● Study questions:
[A] In the column about the SORA, on what date was the Facebook Group "Come Visit (Or Sail to) Rustic Philippines" founded?
[B] In the column about the SORA, shorten the paragraph beginning "There are more environmental projects" while keeping its main facts.
[C] List every country named in the column about the SORA.

● Document section:
--- START ---

The homeless communities in the United States do not even have the “luxury” of a similar shanty that local authorities tolerate in Third-World countries like the Philippines. If the SWATT idea flourishes in Florida — as spearheaded by the SORA and its coalition partners — other states and countries can use the Floridian SWATT experience as a template and perhaps copy it.

This journalist also told the SORA Admins that he founded a Facebook Group called “Come Visit (Or Sail to) Rustic Philippines” on October 9, 2011. Thus, we have similar words, rural and rustic.

There are more environmental projects that the SORA may spearhead — if it raises substantial funding as it recruits more members. Perhaps it can be a national federation and even an international entity. If the SORA approves the ideas, this columnist may assist it not only by writing about the need to “save rural (and rustic) areas, especially farmlands” in the United States and also in the Philippines and Mexico, for a start.

My Fellow Filipinos, especially Sorsoganons, can help the SORA and its affiliated entities or branches plant, for instance, mangrove seedlings and saplings in designated areas on North-American beaches and shallow portions of the coast (where the seabed appears during low tide).

--- END ---

Saved data entries:
--- START ---

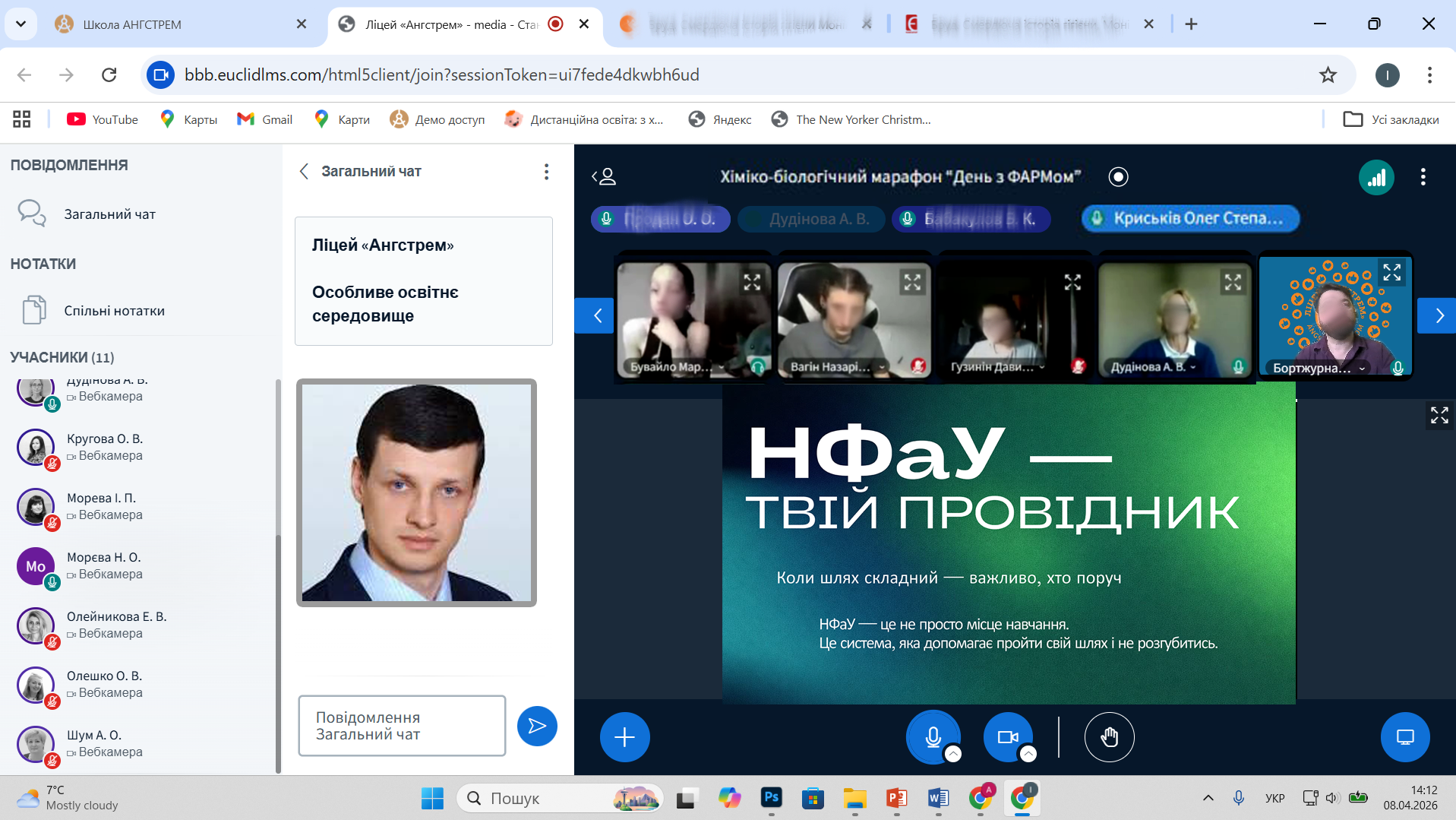Toggle the recording indicator in title bar
This screenshot has width=1456, height=820.
(1118, 177)
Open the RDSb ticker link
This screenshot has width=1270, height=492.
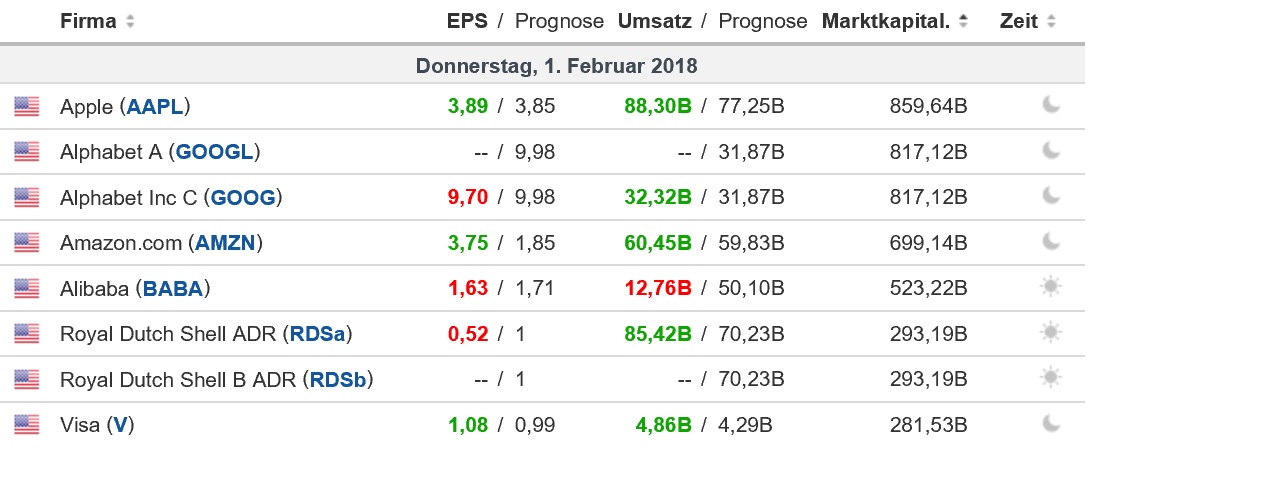(x=338, y=380)
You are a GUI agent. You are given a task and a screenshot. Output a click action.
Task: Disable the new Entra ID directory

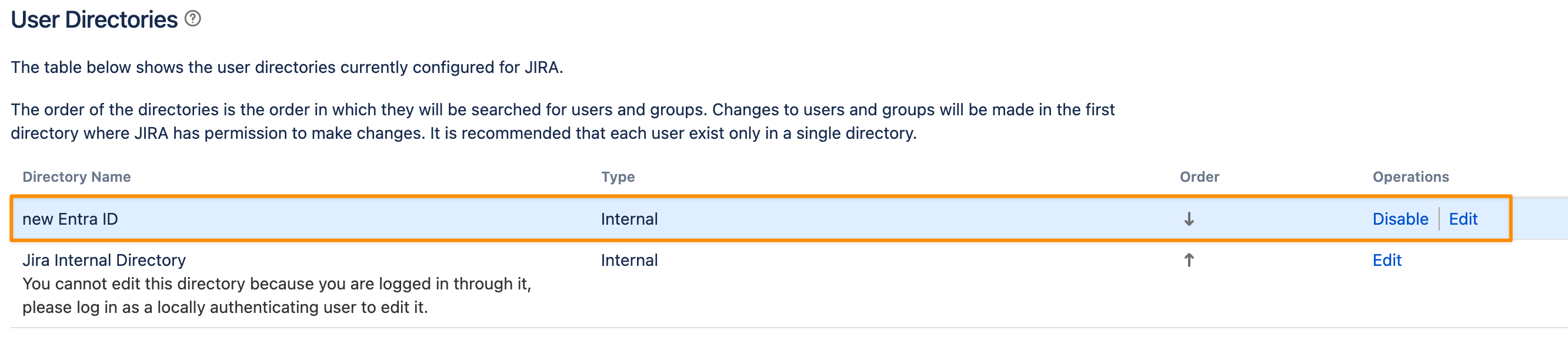click(x=1399, y=219)
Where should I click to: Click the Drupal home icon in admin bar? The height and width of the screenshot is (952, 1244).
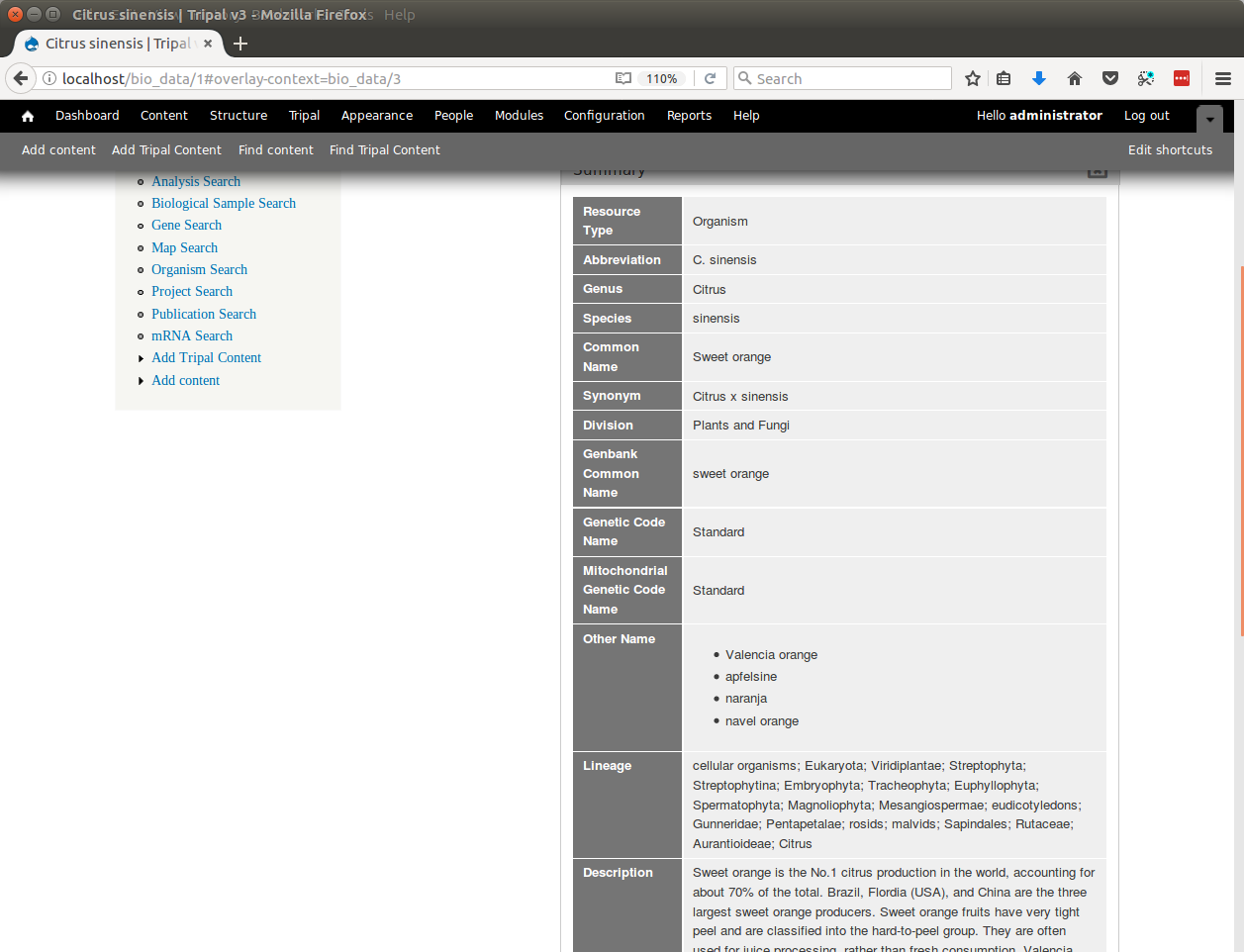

--- END ---

● Solved problems:
[A] October 9, 2011.

[B] The SORA may lead more environmental projects if it raises substantial funding while recruiting members, and it could perhaps become a national federation or even an international entity. If the SORA approves the ideas, this columnist may help by writing about the need to "save rural (and rustic) areas, especially farmlands," starting with the United States, the Philippines, and Mexico.

[C]
- United States
- Philippines
- Mexico